En los albores del siglo XV, previa autorización del Papa Sixto IV, los Reyes Católicos en 1478 implementaron una forma de castigo que consistía en aplicar formas de tortura a todos aquellos cristianos que se apartaran de la fe católica, y solo bastaba una acusación de sospecha de violación o contrariedad a los preceptos de la iglesia para ser enjuiciado.
Las penas iban desde ser quemado vivo, la horca, maquinas de tortura, hasta las más penosas formas de infringir dolor que hoy son inspiración para las obras cinematográficas que recrean aquellos oscuros tiempos.
Y es que solo bastaba que algún miembro del clero o del reinado gritara ¡herejía! para que de manera inmediata y bajo un juicio rápido y sin derecho a defensa alguna se activara el proceso que terminaba en la muerte horrenda del acusado, la gran mayoría de estas ejecuciones eran de mujeres a las que se les acusaba de hechicería (aunque fue abolida), hoy se ejerce de manera más sutil, pero con el mismo objetivo.
Los monarcas sabían que la única manera de evitar revueltas o que los súbditos perdieran toda posibilidad de organizarse era mantenerlos a raya y para ello era necesario mantenerlos en la ignorancia y bajo una sola doctrina de la verdad, verdad que por supuesto tenía una sola fuente y una sola vía de difusión, esto llevó varios acontecimientos históricos que no serán desarrollados por falta de espacio.
El hecho es que, con la llegada del internet, la globalización de la información y lo que el sociólogo canadiense Marshall McLuhan en 1962 denominó la aldea global, puso a la mano de la humanidad la información 365 días al año, 24 horas al día, dando un poder inmenso a los ciudadanos de controvertir, investigar y por supuesto formar su propia verdad, la misma que cuando está en contravía a la de los establecimientos se vuelve incómoda, entonces ¿Qué hacer para controlar a estos nuevos herejes?
En lo social se acude al rechazo o a la sanción moral, basta con que varios señalen a alguien cuyos conceptos o posiciones no están alineados a la galería para que se activen campañas de desprestigio, ridiculización, contra evidencia o usar todos los recursos disponibles para que eso que, a la luz de la lógica, el sentido común o contra todo argumento es una verdad, voltearla y hacer creer que el equivocado es el otro.
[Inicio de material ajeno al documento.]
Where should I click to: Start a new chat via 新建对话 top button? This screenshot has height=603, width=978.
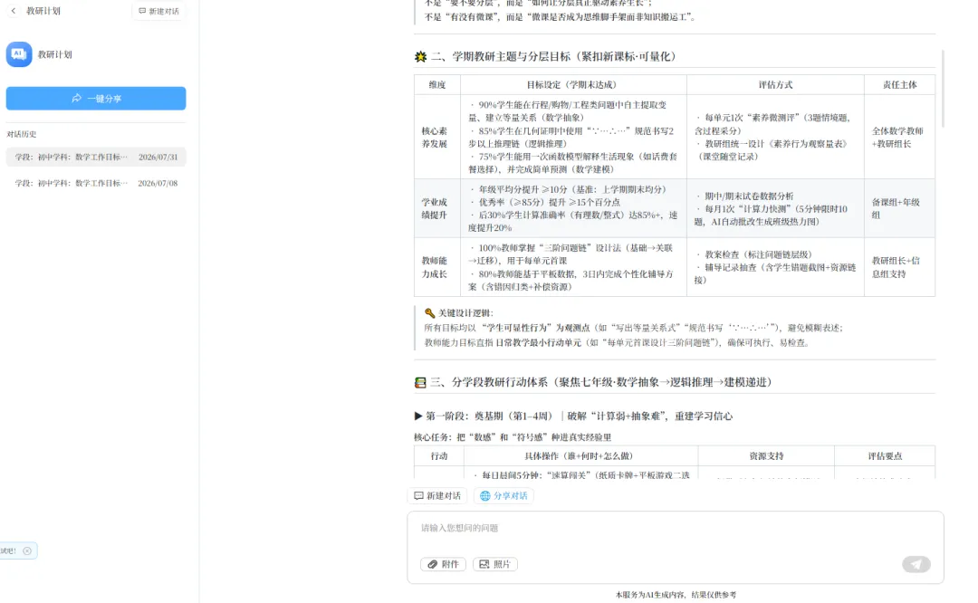click(x=158, y=11)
Científicos a los que se les expulsa de las asociaciones, médicos que demuestran la verdad de los tratamientos contra el cáncer, periodistas que desnudan cruda y dura la verdad, actores, cantantes, artistas y cualquier otro que ose contradecir las versiones oficiales, pagará muy caro su arrojo puesto que, tanto en el pasado como en el presente, la verdad no es una opción viable para todo el mundo.
Bajo esa perversa lógica y sabiendo que no hay mejor arma efectiva contra el ser humano que privarlo del deseo de pertenecer y de ser reconocido, asistimos pasmados ante la virulencia con la que se ataca al que expresa su desacuerdo, al que desafía a la versión oficial, a los que preguntan más de la cuenta y a los que no se conforman con ser del montón, pareciera tristemente que asistimos a la graduación de una generación que con tal de pertenecer renuncia incluso a aceptar que no hay nada más valioso que su vida y los elementos que la sustentan y al hacerlo acepta como normal los vejámenes morales y éticos a los que nos enfrentamos hoy, especialmente en estos días aciagos.
A propósito del tema, recordé a Dietrich Bonhoeffer un pensador alemán que reaccionó críticamente ante la noche de las ventanas rotas, una vez llegó a casa encontró que dos miembros de la policía lo esperaban para llevarlo a la cárcel y desde su calabozo se preguntaba cómo su país lleno de poetas, escritores y pensadores se había convertido en un pueblo de ladrones, cobardes y criminales y concluyó que el origen de esto no era la malicia sino la estupidez.
El no estar del lado de la mayoría no te hace su enemigo, oponerte a lo que no aceptas no te hace un paria, caminamos ciegos hacia el patíbulo y sin embargo aplaudimos sin sonrojarnos al verdugo, eso se llama estupidez.